Always-on workers that run 24/7. Active workers receive a 20-30% discount compared to flex workers, but you are charged continuously regardless of usage. Use active workers for consistent workloads, latency-sensitive applications, and high-volume processing.
Serverless billing operates on a precise pay-as-you-go model with specific timing mechanisms.Billing starts when the system signals a worker to wake up and ends when the worker is fully stopped. Runpod Serverless is charged by the second, with partial seconds rounded up to the next full second. For example, if your request takes 2.3 seconds to complete, you’ll be billed for 3 seconds.
Your total Serverless costs include both compute time (GPU usage) and temporary storage:
Compute costs: Charged per second based on the GPU type as shown in the pricing table above.
Storage costs: The worker container disk incurs charges only while workers are running, calculated in 5-minute intervals. Even if your worker runs for less than 5 minutes, you’ll be charged for the full 5-minute period. The storage cost is $0.000011574 per GB per 5 minutes (equivalent to approximately $0.10 per GB per month).
If you have many workers continuously running with high storage costs, you can utilize network volumes to reduce expenses. Network volumes allow you to share data efficiently across multiple workers, reduce per-worker storage requirements by centralizing common files, and maintain persistent storage separate from worker lifecycles.Network volumes are billed hourly at a rate of $0.07 per GB per month for the first 1TB, and $0.05 per GB per month for additional storage beyond that.
A worker start occurs when a worker is initialized from a scaled-down state. This typically involves starting the container, loading models into GPU memory, and initializing runtime environments. Worker start time varies based on model size and complexity. Larger models take longer to load into GPU memory.To optimize worker start times, you can use FlashBoot (included at no extra charge) or configure your endpoint settings.

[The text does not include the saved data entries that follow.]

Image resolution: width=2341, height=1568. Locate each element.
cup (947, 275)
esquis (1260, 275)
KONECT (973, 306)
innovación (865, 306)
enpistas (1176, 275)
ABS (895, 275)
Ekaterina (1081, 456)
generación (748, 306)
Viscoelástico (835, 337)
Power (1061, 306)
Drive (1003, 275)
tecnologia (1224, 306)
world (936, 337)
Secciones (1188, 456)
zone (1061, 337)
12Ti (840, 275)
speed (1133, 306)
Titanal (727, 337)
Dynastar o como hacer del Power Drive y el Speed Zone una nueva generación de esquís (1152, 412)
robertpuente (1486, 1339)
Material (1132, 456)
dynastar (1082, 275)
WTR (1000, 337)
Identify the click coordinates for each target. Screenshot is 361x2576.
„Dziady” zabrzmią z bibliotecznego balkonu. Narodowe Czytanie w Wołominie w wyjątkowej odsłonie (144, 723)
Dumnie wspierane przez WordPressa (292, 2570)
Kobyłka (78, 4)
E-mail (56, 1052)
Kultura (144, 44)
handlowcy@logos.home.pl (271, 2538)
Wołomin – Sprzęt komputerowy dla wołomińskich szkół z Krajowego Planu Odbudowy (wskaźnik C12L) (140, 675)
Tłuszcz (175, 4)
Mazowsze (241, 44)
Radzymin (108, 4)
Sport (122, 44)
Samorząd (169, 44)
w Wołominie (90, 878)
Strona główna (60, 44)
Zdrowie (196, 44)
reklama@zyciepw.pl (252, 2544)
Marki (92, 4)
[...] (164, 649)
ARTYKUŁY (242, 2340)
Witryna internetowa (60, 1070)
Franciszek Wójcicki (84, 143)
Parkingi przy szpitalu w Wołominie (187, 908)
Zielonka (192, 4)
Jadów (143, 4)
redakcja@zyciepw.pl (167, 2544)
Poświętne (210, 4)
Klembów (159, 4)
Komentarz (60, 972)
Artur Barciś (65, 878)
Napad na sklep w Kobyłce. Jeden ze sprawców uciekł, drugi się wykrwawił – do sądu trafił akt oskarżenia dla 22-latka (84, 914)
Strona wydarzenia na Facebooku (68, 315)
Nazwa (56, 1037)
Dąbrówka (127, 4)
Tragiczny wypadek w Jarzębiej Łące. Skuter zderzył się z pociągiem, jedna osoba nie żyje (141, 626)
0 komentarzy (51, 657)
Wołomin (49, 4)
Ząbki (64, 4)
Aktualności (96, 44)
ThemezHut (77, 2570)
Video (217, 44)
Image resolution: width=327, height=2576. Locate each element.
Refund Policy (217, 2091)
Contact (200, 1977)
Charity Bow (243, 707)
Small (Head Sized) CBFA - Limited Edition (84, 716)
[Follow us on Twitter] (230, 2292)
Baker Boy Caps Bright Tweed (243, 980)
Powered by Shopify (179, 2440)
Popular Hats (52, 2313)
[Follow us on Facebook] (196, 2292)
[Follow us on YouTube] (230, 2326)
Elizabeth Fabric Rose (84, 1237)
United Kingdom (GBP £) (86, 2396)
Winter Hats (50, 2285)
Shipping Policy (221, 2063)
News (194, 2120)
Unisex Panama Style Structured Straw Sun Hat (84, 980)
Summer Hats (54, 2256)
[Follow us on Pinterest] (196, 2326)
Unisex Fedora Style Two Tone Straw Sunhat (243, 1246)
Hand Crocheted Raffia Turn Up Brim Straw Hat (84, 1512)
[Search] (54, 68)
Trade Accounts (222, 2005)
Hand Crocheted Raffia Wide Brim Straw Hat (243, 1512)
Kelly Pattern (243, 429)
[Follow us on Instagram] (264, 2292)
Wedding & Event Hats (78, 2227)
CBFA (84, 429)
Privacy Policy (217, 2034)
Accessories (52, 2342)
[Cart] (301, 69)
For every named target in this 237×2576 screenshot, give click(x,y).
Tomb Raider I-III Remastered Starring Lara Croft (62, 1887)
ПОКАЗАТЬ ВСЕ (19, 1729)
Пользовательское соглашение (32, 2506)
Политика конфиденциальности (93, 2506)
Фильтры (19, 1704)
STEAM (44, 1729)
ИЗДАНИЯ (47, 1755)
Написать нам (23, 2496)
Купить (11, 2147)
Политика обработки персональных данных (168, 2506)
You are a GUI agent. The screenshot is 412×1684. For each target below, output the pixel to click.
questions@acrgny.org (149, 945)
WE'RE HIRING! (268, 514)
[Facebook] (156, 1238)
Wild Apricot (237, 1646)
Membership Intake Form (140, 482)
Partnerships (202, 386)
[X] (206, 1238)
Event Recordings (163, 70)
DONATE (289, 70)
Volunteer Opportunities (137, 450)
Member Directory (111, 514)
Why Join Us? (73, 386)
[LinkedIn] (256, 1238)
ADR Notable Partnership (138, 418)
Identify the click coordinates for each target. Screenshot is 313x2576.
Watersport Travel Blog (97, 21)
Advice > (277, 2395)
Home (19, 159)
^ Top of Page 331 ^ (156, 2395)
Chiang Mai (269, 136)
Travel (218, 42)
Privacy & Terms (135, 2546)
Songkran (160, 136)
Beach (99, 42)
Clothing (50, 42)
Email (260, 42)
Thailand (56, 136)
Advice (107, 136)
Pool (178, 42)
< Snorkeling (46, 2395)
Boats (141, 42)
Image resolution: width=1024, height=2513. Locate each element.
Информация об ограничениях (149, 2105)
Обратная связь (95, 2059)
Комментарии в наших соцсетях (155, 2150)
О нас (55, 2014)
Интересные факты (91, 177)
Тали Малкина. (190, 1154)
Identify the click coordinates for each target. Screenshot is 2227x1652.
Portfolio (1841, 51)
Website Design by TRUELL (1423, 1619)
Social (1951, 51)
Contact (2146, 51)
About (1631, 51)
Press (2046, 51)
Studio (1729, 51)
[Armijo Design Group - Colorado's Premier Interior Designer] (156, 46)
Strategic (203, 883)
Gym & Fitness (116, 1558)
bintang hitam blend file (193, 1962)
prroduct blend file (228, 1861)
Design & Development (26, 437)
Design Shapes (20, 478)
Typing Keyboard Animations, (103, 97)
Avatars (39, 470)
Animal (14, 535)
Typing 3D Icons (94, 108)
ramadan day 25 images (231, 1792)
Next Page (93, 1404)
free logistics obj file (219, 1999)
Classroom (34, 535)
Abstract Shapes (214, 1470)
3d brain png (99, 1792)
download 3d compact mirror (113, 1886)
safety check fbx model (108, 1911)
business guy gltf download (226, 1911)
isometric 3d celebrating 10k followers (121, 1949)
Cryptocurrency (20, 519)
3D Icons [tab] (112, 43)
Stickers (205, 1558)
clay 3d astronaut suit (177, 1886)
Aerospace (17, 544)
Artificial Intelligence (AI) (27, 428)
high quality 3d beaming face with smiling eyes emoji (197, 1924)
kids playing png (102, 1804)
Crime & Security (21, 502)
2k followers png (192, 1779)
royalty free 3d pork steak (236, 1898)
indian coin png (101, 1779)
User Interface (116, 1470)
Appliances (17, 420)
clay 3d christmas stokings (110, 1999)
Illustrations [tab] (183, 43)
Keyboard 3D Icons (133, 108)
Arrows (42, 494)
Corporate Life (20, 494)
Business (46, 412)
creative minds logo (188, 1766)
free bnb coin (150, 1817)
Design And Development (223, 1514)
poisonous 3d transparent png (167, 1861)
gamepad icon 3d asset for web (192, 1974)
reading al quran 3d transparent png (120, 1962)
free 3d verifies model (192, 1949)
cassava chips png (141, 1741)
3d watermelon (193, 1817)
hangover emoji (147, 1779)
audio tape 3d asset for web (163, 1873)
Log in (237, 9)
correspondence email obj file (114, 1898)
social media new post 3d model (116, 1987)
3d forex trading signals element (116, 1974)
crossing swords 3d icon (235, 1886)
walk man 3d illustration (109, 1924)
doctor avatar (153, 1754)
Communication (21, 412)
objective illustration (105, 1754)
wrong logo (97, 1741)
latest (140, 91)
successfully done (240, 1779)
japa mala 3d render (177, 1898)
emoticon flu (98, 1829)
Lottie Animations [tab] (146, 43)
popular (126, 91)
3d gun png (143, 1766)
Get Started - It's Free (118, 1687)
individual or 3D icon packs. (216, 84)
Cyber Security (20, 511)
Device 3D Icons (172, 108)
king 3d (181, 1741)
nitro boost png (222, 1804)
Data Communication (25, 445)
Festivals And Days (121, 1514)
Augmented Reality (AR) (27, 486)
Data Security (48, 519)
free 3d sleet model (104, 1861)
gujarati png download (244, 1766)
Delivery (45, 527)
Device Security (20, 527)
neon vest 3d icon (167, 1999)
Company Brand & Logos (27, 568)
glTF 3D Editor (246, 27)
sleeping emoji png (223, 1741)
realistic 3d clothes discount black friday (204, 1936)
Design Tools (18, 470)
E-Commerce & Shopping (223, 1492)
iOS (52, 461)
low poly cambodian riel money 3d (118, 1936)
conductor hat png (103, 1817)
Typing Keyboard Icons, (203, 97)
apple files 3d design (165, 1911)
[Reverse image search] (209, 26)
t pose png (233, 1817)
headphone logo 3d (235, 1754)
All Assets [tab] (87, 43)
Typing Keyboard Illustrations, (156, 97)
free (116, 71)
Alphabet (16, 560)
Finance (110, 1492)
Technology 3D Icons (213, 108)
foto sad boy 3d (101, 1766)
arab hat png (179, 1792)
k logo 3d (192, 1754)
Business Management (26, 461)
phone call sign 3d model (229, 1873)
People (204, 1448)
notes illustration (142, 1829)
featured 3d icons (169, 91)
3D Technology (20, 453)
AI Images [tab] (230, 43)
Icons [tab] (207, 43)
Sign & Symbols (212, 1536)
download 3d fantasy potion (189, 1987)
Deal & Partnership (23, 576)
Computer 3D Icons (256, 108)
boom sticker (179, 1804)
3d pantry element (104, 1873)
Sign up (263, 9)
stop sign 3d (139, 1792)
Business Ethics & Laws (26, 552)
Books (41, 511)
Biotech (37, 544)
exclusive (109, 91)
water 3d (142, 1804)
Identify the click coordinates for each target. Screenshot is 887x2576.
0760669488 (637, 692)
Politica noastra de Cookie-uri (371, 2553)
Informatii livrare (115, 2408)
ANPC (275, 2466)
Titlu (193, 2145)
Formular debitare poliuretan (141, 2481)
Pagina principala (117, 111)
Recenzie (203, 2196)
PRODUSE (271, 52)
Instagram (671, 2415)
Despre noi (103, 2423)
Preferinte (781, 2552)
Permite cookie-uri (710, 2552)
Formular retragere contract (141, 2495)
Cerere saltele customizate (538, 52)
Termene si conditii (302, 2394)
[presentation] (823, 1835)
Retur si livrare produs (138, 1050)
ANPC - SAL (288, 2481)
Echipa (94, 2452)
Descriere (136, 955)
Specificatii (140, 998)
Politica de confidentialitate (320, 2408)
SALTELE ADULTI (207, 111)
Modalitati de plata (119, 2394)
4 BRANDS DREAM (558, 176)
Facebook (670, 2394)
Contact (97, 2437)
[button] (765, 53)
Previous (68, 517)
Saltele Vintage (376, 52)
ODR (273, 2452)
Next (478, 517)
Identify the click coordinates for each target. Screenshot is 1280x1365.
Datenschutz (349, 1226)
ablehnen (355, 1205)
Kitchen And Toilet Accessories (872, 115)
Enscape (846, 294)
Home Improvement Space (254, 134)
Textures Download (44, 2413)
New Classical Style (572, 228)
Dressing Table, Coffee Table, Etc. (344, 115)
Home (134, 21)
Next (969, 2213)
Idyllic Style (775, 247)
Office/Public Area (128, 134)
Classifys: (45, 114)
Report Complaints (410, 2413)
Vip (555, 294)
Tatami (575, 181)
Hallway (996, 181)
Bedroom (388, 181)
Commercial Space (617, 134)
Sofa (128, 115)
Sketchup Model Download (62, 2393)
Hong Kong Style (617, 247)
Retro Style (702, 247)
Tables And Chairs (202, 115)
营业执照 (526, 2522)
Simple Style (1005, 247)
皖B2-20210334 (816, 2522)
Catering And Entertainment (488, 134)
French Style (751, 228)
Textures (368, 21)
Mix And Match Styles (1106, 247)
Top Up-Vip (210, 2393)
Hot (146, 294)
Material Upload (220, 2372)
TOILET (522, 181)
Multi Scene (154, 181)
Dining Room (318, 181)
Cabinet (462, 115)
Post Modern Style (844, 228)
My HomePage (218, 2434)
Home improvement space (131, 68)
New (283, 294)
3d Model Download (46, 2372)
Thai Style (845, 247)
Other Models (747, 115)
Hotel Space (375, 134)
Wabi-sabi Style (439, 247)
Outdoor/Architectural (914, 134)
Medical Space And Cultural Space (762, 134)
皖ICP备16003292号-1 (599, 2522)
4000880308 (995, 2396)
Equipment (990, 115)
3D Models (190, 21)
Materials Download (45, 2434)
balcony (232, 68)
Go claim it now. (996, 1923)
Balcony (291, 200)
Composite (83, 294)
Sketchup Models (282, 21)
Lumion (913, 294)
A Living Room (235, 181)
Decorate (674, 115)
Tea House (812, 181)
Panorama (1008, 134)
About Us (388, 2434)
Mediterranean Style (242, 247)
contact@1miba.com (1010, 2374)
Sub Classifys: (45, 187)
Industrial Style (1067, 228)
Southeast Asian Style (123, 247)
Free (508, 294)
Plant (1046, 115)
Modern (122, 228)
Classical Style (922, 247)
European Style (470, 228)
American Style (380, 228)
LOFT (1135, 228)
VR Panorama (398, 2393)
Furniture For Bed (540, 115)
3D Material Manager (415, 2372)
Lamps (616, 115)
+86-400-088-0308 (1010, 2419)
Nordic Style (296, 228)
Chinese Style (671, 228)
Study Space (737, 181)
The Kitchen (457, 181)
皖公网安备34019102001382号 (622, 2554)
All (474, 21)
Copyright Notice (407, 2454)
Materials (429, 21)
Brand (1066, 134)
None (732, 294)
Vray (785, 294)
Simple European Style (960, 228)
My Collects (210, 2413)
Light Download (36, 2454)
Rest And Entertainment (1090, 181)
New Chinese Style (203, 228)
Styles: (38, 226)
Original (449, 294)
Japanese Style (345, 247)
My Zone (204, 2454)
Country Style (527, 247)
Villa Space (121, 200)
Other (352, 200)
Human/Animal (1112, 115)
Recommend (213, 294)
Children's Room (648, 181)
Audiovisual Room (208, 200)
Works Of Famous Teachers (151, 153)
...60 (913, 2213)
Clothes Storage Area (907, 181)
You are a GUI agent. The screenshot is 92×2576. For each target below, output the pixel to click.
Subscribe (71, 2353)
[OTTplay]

This is the time your worker spends processing a request. Execution time depends on the complexity of your workload, the size of input data, and the performance of the GPUs you’ve selected.Set reasonable execution timeout limits to prevent runaway jobs from consuming excessive resources, and optimize your code to reduce processing time where possible.
After completing a request, workers remain active for a specified period before scaling down. This reduces response times for subsequent requests but incurs additional charges. The default idle timeout is 5 seconds, but you can configure this in your endpoint settings.